Explicar los milagros
Robert Green Ingersoll fue un abogado y orador estadounidense, y un permanente crítico de la religión. A él se le atribuye una frase que parece extraña para quien se consideraba agnóstico: “Los creyentes en milagros nunca deberían tratar de explicarlos. No hay más que una forma de explicar algo, y es demostrarlo por medios naturales. El momento en que uno explica un milagro, ya desaparece”.
Resulta que Ingersoll no solo era uno de los oradores más connotados de su época, sino, además, uno muy culto. Muchos de sus discursos se encaminaban hacia el librepensamiento y el humanismo, y por encima de todo, marcaba una clara posición de rechazo sobre las creencias religiosas. Por ello, hablar sobre los milagros, en caso de que la frase no fuera apócrifa, sería quizás otra manera de entenderlos desde la mirada de Ingersoll. Es una cuestión bastante compleja, sobre todo, si entendemos que los milagros resultan siendo hechos que no tendrían por qué ser explicados. Eso va más allá de las creencias. Incluso, va más allá del entendimiento de la razón o de sustentos apoyados en la lógica. Suceden, simplemente. Y suceden cuando uno se aferra a las últimas esperanzas que quedan, esas que parecen perdidas como quien queda abandonado en un camino que desconoce, en medio de la nada, y no sabe cómo llegar al destino o, finalmente, cómo encontrar su propio destino. Entonces uno termina encontrándose consigo mismo y eso resulta la mejor manera de acercarse a ese estado que, de otra manera, no podría ser explicado.

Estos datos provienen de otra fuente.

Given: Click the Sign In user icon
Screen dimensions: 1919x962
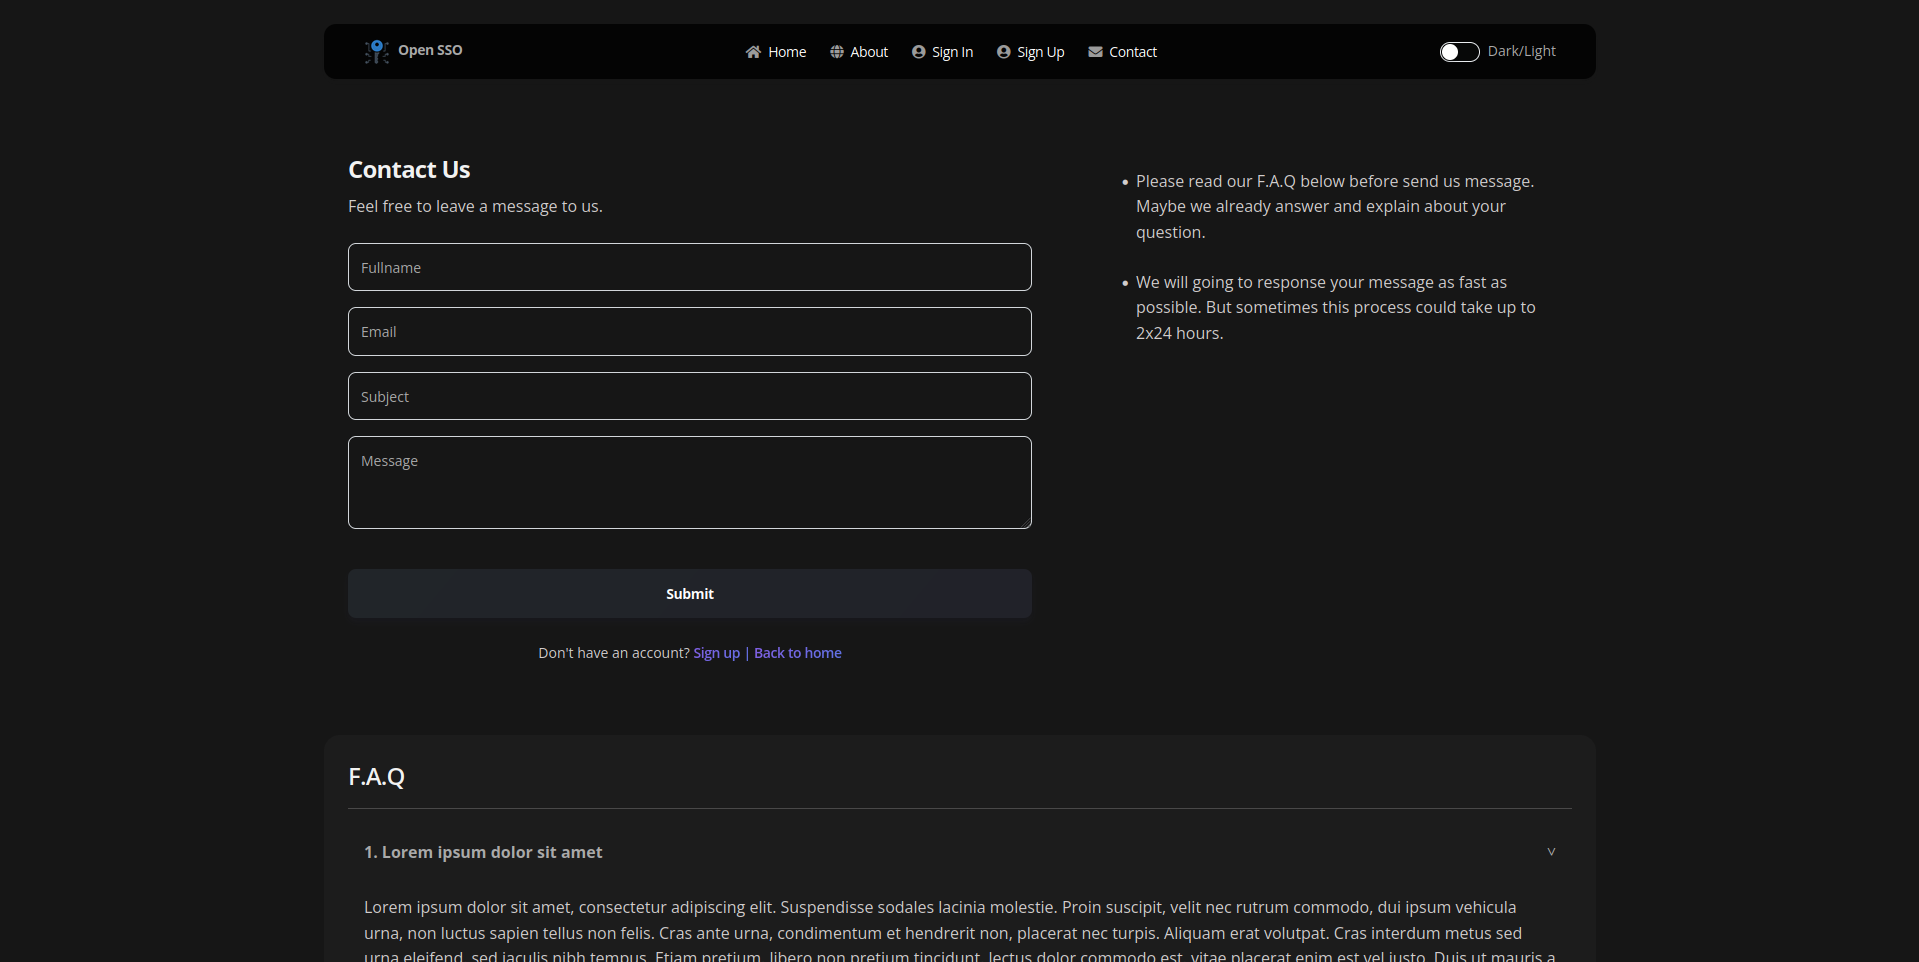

Por todo ello, explicar un milagro desde los medios naturales, como afirma la frase de Ingersoll, parece tan insensato como querer hacer entender esa experiencia a quien no cree en ello. Es confuso, evidentemente. Es que, a veces, los testimonios, esos que parecen quedar estáticos en el tiempo, cobran vida y nos suceden de pronto, a los incrédulos, a quienes desconfiamos de todo. La lógica entonces toma distancia y la razón –contradictoria y compleja– abre las posibilidades de que lo menos probable suceda. Fe le llaman. Y sucede, por cierto, a pesar de las posibilidades mínimas de que ocurra algo que satisfaga nuestro entendimiento. Entonces nosotros mismos nos convertimos en el testimonio, en el hecho, en la acción, en ese estado que va más allá de lo que la razón puede comprender y que nos permita hallar el camino, ese que creíamos haber perdido cuando nos quedamos suspendidos en medio de la nada.